Колька был талантливым полководцем. Он смело шел на любые военные хитрости, и, конечно, только это помогло армии и сейчас принять одно из самых достойных решений.
— Надо, — сказал Колька, — проследить, какую траву охотнее других едят эти бестолковые коровы. Надо, — сказал Колька, — срывать потом и приносить Зорьке только такую траву.
Полководец остался следить за Зорькой. Остальные мальчишки разбежались по степи, и каждый выбрал для наблюдения самую толстую и самую большую корову. Полчаса все заглядывали в рот Пеструшкам и Звездочкам, Буренкам и Красавкам. Коровы косили на мальчишек ничего не понимающими глазами и недовольно фыркали.
Через полчаса Витька Орех донес Кольке, что больше всего Зорьке должна понравиться заячья капуста. Шурка Меринок уверял, что для настоящей коровы нет ничего вкуснее сурепки.
Последним вернулся с задания Писаренок и заявил, что самая питательная трава — это, конечно, молочай.

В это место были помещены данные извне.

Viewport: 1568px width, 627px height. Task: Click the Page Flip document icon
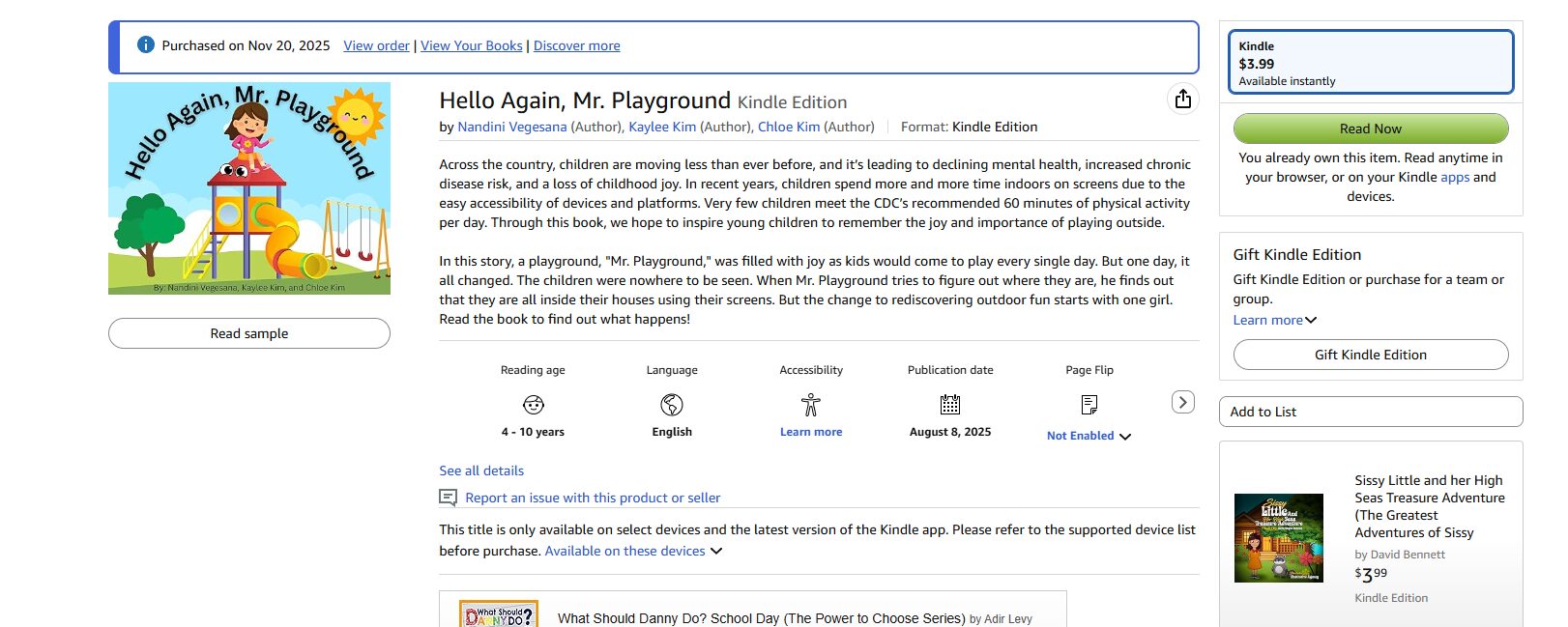(1089, 404)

Губы у Писаренка были зелеными, он что-то жевал, а на грязной ладони у него еще лежал очищенный огрызок мясистого стебля. Он объяснил, что за то время, пока он следил за подопечной коровой, она успела съесть около двадцати кустиков молочая — больше, чем он сам. Больше, конечно, лишь потому, что она сразу отправляла в рот стебли, а Писаренку приходилось очищать их, катать между ладонями и приговаривать: «Чай-чай-молочай, пойди брата покачай», — для того чтобы стекло со стебля горькое молоко.
Итак, мнения разделились, и все мальчишки так горячо отстаивали свою точку зрения, что Колька вынужден был решить: пусть каждый срывает ту траву, которую считает наиболее подходящей.
Этому решению нельзя было отказать в мудрости, однако и оно не принесло Кольке покоя. Зорька так неохотно ела траву, которую ей подносили, что до самого вечера ребята так и не выяснили, кто же из них в конце концов прав.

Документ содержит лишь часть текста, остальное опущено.